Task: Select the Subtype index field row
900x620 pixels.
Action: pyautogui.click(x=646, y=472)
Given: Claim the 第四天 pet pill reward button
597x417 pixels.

::::

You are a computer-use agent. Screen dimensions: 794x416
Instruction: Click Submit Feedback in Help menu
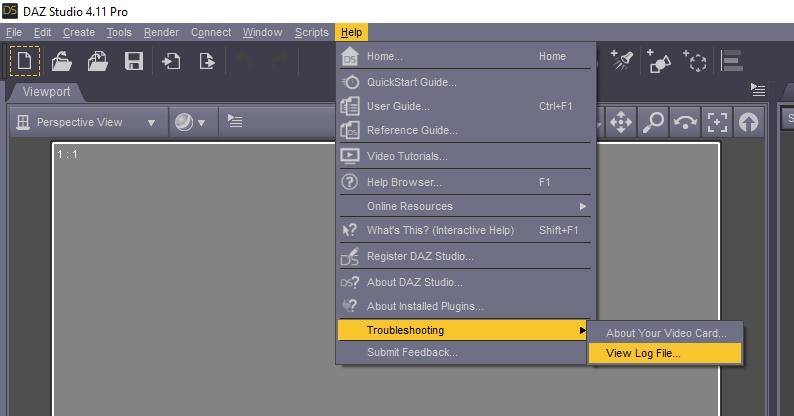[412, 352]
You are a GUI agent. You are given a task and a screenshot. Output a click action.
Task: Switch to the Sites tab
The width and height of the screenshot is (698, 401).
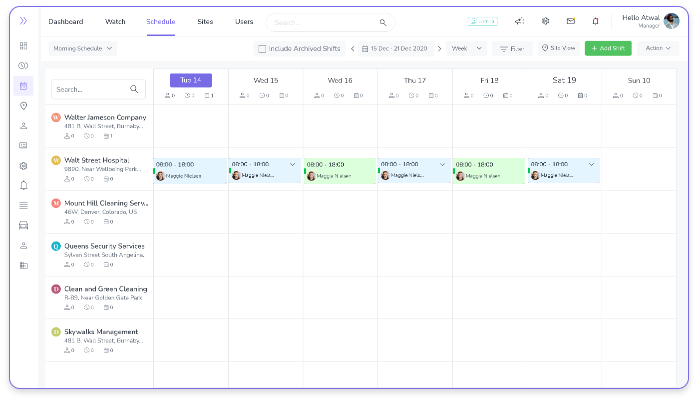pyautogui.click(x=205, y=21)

::::

| YOUR OBJECTIVE |
In the entries above, one line contains "Task: Select the Subtype index field row" and another contains "597x417 pixels.". Reproduce exactly those two lines and the lines between them, nothing else.

| PROBLEM SOLUTION |
Task: Select the Subtype index field row
900x620 pixels.
Action: pyautogui.click(x=646, y=472)
Given: Claim the 第四天 pet pill reward button
597x417 pixels.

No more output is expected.